Il disegno del trial era abbastanza complesso: studio randomizzato, controllato con placebo e doppio cieco, inoltre “cross over” e periodo di “washout”. Un disegno del genere mira ad ottenere ripetute misure per ogni paziente, esposto alla condizione di trattamento o non trattamento (placebo); il periodo di washout (= interruzione per lavaggio) serve a creare un intervallo fra una condizione e l’altra, in modo che non si trascinino eventuali effetti del farmaco (in modo che ogni ciclo di trattamento abbia le caratteristiche di un primo ciclo). La seconda parte del disegno era invece “in aperto” e mirava a studiare l’effetto del farmaco somministrato in maniera continua e prolungata (6 mesi).

Colpisce nei risultati l’effetto immediato di Ivacaftor sulla funzionalità respiratoria: è già evidente dopo appena due settimane di trattamento e fra le quattro e le otto si assesta su una media di recupero di 10 punti percentuali di FEV1; mentre con il placebo la FEV1 rilevata nei tempi corrispondenti ha un tracciato in continua discesa. Con la somministrazione prolungata e continua viene dimostrato che la FEV1 continua a migliorare nel tempo fino a 4 mesi dall’inizio della sperimentazione, di lì in poi sembra stabilizzarsi, con un valore medio di recupero pari a 14%. Esiste quindi un valore soglia massimo per il miglioramento funzionale? Secondo gli autori, per alcune mutazioni sì, per altre no. Interessante anche la descrizione degli eventi avversi verificatisi sia durante ivacaftor che durante placebo: sono riacutizzazioni respiratorie (quindi ivacaftor non elimina completamente i sintomi respiratori) ma si verificano in maggior numero con il placebo piuttosto che con ivacaftor. Nessuna reinfezione è così seria da costringere il paziente ad abbandonare la sperimentazione.
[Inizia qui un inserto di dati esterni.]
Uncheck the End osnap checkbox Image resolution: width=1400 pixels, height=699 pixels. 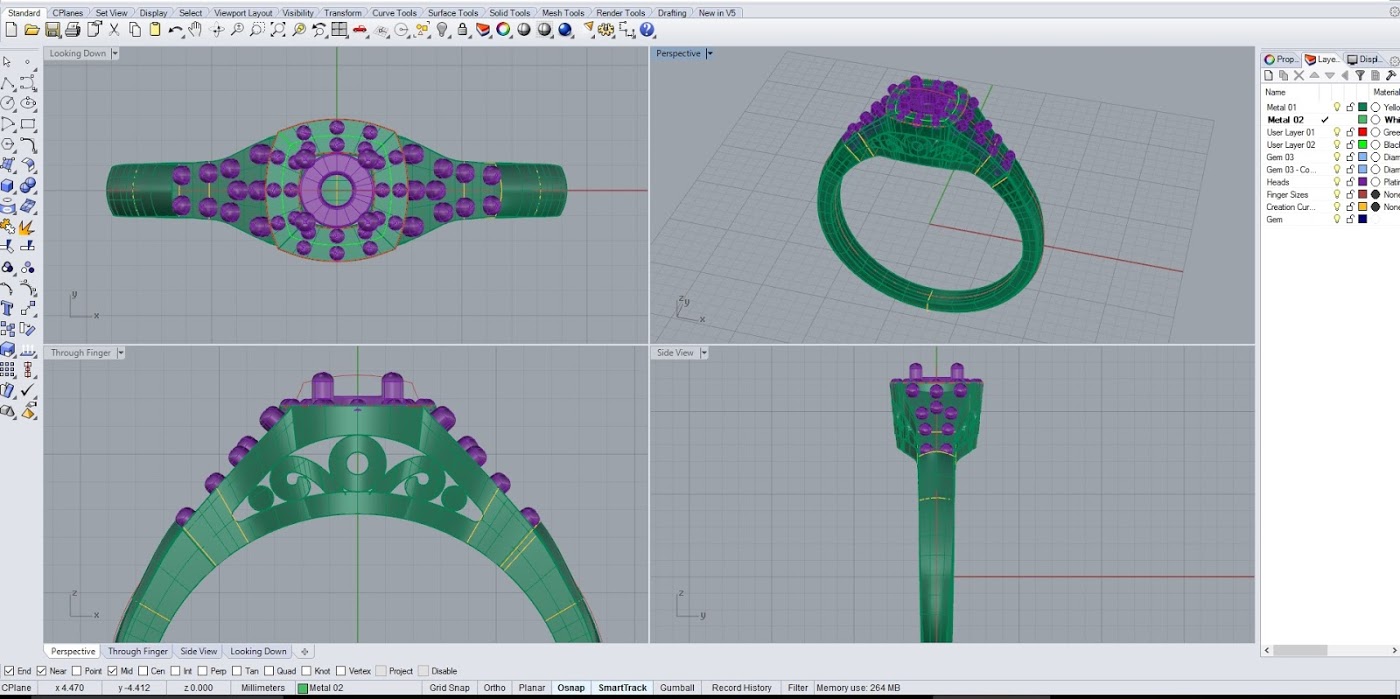pyautogui.click(x=9, y=671)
Il test del sudore per effetto di Ivacaftor “crolla”: il valore del cloro diminuisce mediamente di 59 millimoli/L. Ma per alcune mutazioni la diminuzione è maggiore, per altre minore. Nel caso della mutazione G970R il decremento è addirittura modestissimo. Eppure per tutte e 9 le mutazioni le prove su modelli cellulari in vitro avevano detto che Ivacaftor risultava efficace: fondamentale, dicono gli autori, continuare a cercare modelli in vitro ancora più potenti nel predire la risposta clinica.

1) De Boeck K, Munck A, Walker S, Faro A, Hiatt P, Gilmartin G, Higgins M. Efficacy and safety of ivacaftor in patients with cystic fibrosis and a non-G551D gating mutation. J Cyst Fibros. 2014 Dec;13(6):674-80. doi: 10.1016/j.jcf.2014.09.005. Epub 2014 Sep 26.